Las revoluciones populares que comienzan a gestarse en la gran red antes de saltar a la calle muestran el potencial de este nuevo medio para mover a la acción pública y la amenaza que constituye para los regímenes autoritarios. Ésta es la idea que nos han dejado las «primaveras» alentadas desde internet y que el bielorruso Evgeny Morozov, especialista en analizar el impacto social de la tecnología, ahora profesor visitante de la Universidad de Stanford, se encarga de demoler en El desengaño de internet. Los mitos de la libertad en la red. A lo largo de más de 400 páginas bien documentadas, Morozov intenta demostrar «la imposibilidad de elaborar una teoría plausible, unidimensional y esencialista acerca del impacto de internet sobre el autoritarismo». Para ello analiza algunos de los estallidos populares de nuevo cuño y llega a la conclusión de que la red, por sus propias singularidades, puede fortalacer más que socavar los regímenes autoritarios. ¿Cómo? Primero porque permite lo que él llama «la personalización de la censura», el control más estricto de los opositores que operan en la red. Un control basado en los mismos mecanismos por los que Google conoce nuestras preferencias como usuarios o los intereses que quedan en evidencia a través de las búsquedas. Destaca Morozov que «salvo Corea del Norte, todos los estados autoritarios han aceptado internet y China cuenta con más usuarios que el total de habitantes de Estados Unidos». El peligro de la red no es tal porque «donde han fracasado los expertos y diseñadores de políticas es en comprender la sofisticación y flexibilidad del aparato de censura construido sobre internet».

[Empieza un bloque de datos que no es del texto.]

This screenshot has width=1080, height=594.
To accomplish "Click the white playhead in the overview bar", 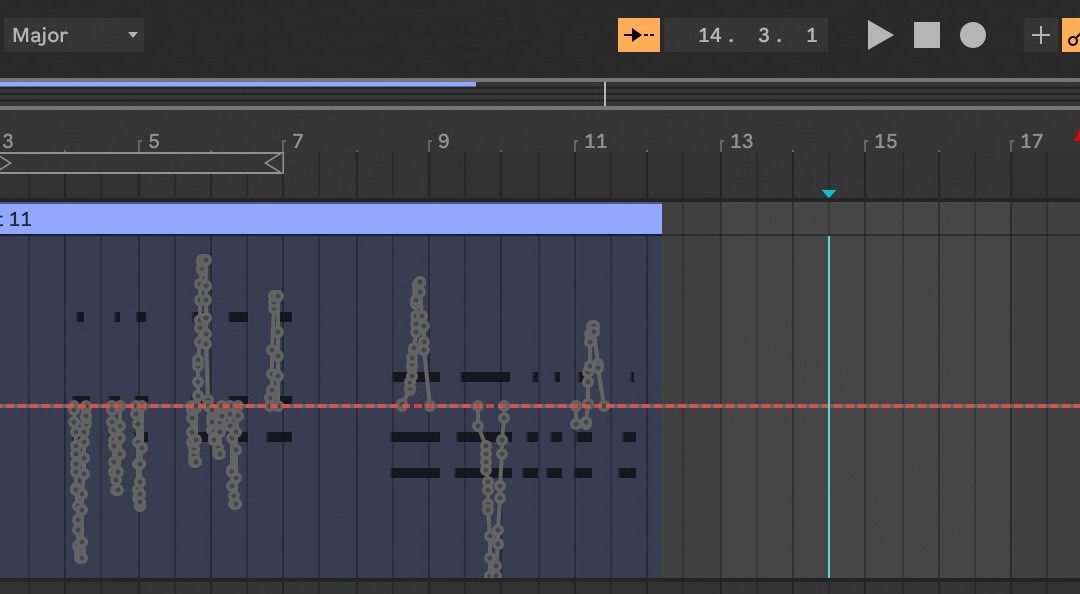I will 604,94.
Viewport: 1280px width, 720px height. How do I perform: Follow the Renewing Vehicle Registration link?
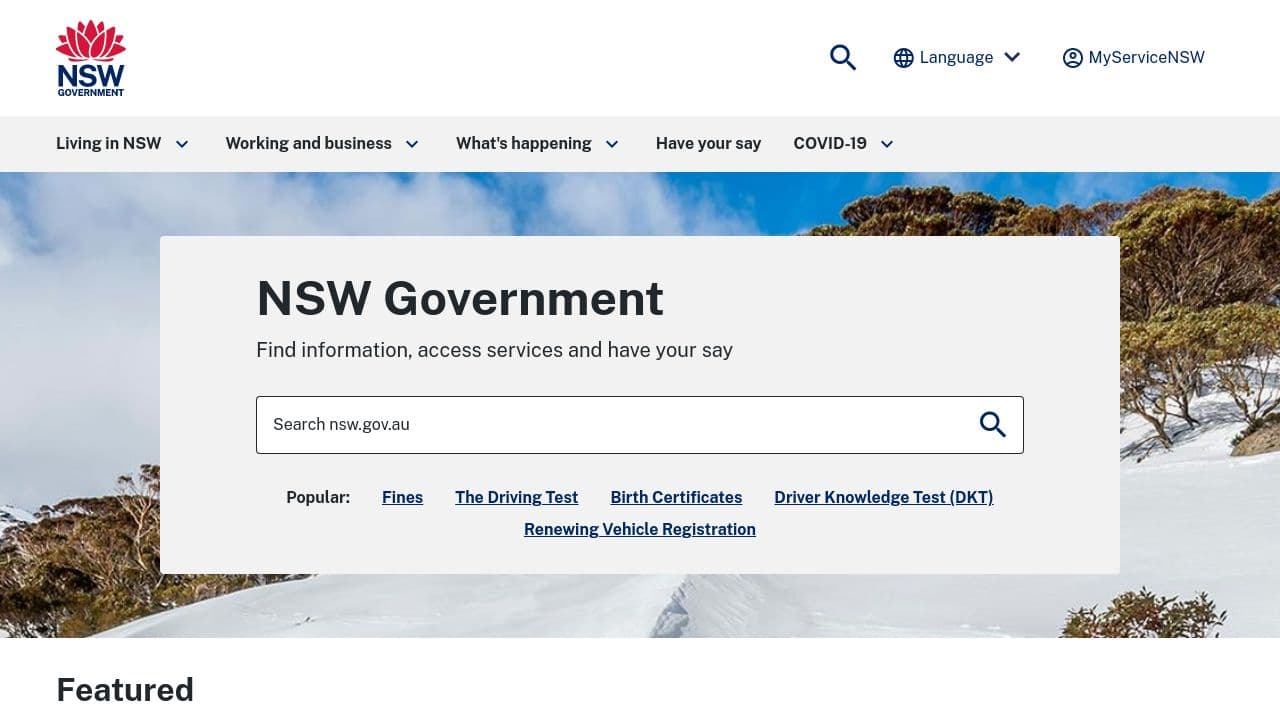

Pero hay además otros factores que guardan estrecha relación con la naturaleza de la propia red, con lo que mostramos en ella, los vínculos y los compromisos que creamos. A través de las redes sociales como Facebook, ahora «es posible exhibir en público la prueba de la pertenencia a una organización» sin tener otra implicación real con ella más allá de proclamar esa afiliación. Las redes nos permiten moldear nuestra identidad, ser quienes queremos ante los demás aunque la realidad personal nada tenga que ver con lo que mostramos y la pertenencia a algo no implique ninguna contribución efectiva a la causa. Facebook consigue que «los activistas de la red se sientan útiles e importantes, al tiempo que su impacto político es casi inexistente». Morozov ironiza con las campañas que «parecen basarse en la suposición de que un número suficiente de tuits puede solucionar los problemas del mundo». En palabras del profesor de Oxford Alan Ryan, «internet es bueno a la hora de asegurar a la gente que no está sola, pero no muy bueno en lo tocante a crear una comunidad política a partir de la gente fragmentada en que nos hemos convertido». La tranquilidad que da el haberse sumado por vía digital a cualquier movimiento actúa como elemento desmovilizador, sostiene Morozov, para quien «si un régimen autoritario se derrumba por la presión de un grupo de Facebook, tanto si sus miembros protestan en la red o en las calles, no es tan autoritario».

Los blogueros no aguantan la comparación con los auténticos disidentes. La cubana Yoani Sánchez «es más conocida fuera de Cuba que dentro», afirma el autor de El desengaño de internet, y lo posts de su blog, «por conmovedores que sean, no resisten la comparación con una sola obra de (Vaclav ) Havel».

Alerta Morozov sobre los gurús de internet, que contribuyen a hinchar la importancia movilizadora de la red y cuyo «profundo conocimiento de la arquitectura de internet y su diversa y caprichosa cultura, no compensa su inadecuada comprensión de cómo funcionan las sociedades, y no digamos ya las sociedades no occidentales». Concluye Morozov que «el activismo digital posee el potencial de transformar toda la cultura política que genera, pero no necesariamente para mejor, sobre todo si nuestro objetivo es una democracia a largo plazo más que movilizaciones a corto».